> [Travail à réaliser] Réécrivez le passage sur les syndicats et l'assurance-maladie, de « Les syndicats sur » à « réaliste, Jean-Pierre Davant. », en remplaçant « provocateur » par « audacieux ».

> [Extrait du document]
================
Les syndicats sur le qui-vive
Si l'on veut être provocateur, on peut même remarquer avec Jean de Kervasdoué qu'il y a en France plus de mutualistes que de syndiqués et que, au niveau de leurs représentants à l'assurance-maladie, il paraîtrait logique de grignoter la place des seconds pour élargir celle des premiers qui, s'ils siègent aujourd'hui au conseil d'administration de la Caisse nationale d'assurance-maladie (CNAM), n'ont aucune prise sur les mécanismes de régulation ni sur les niveaux de remboursement. « Il faut réfléchir sans tabou. Puis faire des choix. Certains seront possibles, d'autres, même s'ils sont souhaitables, ne le seront pas », affirme, réaliste, Jean-Pierre Davant.
Jean-François Mattei donnera-il un coup de pied dans la fourmilière ? Osera-t-il remettre en cause le pilotage de l'assurance-maladie par les syndicats de salariés ? Ceux-ci, en tout cas, sont en alerte et fourbissent leurs armes. Le président (CFDT) de la CNAM, Jean-Marie Spaeth, a fustigé la semaine dernière, lors du forum « Economie Santé-Les Echos », la « défausse des régimes obligatoires d'assurance-maladie sur les régimes complémentaires ». Parmi les administrateurs de la CNAM, l'hostilité à un pouvoir décisionnel agrandi des complémentaires est à peine voilée. « C'est un sujet d'inquiétude », admet Bernard Salengro (CFE-CGC). « Je ne suis absolument pas pour accorder aux organismes complémentaires une place plus importante au sein de l'assurance-maladie, s'emporte André Hoguet (CFTC), car ils n'ont pas les mêmes intérêts que nous. »
================
> [Extraits de données]
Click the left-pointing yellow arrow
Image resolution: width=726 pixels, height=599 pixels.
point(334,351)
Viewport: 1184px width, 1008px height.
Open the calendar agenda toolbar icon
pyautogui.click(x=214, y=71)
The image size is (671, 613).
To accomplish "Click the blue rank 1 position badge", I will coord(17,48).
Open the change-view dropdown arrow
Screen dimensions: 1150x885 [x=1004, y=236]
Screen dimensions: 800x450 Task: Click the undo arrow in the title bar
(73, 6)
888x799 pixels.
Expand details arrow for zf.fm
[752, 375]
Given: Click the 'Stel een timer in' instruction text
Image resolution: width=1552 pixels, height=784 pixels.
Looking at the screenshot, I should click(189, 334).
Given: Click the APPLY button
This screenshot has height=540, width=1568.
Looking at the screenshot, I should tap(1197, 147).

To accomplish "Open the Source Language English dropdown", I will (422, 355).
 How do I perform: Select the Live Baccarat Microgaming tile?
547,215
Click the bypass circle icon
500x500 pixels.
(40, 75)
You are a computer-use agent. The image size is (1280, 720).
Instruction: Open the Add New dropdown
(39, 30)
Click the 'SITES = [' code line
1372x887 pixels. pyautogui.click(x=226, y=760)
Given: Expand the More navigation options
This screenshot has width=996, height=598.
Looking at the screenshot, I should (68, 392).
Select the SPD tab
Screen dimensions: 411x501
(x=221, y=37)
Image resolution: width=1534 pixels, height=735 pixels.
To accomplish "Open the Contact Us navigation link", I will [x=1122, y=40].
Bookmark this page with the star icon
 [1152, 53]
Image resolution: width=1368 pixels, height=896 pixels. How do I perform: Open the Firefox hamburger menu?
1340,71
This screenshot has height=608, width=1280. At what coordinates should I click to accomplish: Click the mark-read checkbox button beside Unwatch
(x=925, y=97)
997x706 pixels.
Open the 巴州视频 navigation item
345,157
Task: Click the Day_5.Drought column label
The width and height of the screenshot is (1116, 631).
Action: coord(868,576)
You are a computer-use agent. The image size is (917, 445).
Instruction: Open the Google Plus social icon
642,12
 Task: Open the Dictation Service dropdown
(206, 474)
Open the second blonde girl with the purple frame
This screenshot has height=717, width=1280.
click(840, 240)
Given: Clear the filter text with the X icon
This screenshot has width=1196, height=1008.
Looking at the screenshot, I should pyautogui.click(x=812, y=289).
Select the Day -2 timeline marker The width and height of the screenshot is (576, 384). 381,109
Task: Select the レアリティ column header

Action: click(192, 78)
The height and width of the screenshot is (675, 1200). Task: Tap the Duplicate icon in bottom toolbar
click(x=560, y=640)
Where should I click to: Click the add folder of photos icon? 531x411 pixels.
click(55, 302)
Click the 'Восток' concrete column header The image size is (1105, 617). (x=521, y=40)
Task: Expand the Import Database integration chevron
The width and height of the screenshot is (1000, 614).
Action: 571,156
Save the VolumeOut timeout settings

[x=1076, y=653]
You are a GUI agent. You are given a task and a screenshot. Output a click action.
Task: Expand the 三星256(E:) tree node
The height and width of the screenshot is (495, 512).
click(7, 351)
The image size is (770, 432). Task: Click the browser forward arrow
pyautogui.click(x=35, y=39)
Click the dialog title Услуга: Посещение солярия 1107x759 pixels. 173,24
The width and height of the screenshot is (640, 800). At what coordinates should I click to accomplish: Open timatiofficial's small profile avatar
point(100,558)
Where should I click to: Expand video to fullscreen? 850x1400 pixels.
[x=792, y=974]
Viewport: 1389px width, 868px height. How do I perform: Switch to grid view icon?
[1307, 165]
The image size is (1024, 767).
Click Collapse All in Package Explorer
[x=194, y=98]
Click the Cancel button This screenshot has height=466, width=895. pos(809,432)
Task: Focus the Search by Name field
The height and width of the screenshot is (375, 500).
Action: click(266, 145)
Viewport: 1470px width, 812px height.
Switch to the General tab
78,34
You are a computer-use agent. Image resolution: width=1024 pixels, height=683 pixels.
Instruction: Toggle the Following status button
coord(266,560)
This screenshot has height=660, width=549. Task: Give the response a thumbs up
================
> [Votre solution]
Les syndicats sur le qui-vive
Si l'on veut être audacieux, on peut même remarquer avec Jean de Kervasdoué qu'il y a en France plus de mutualistes que de syndiqués et que, au niveau de leurs représentants à l'assurance-maladie, il paraîtrait logique de grignoter la place des seconds pour élargir celle des premiers qui, s'ils siègent aujourd'hui au conseil d'administration de la Caisse nationale d'assurance-maladie (CNAM), n'ont aucune prise sur les mécanismes de régulation ni sur les niveaux de remboursement. « Il faut réfléchir sans tabou. Puis faire des choix. Certains seront possibles, d'autres, même s'ils sont souhaitables, ne le seront pas », affirme, réaliste, Jean-Pierre Davant.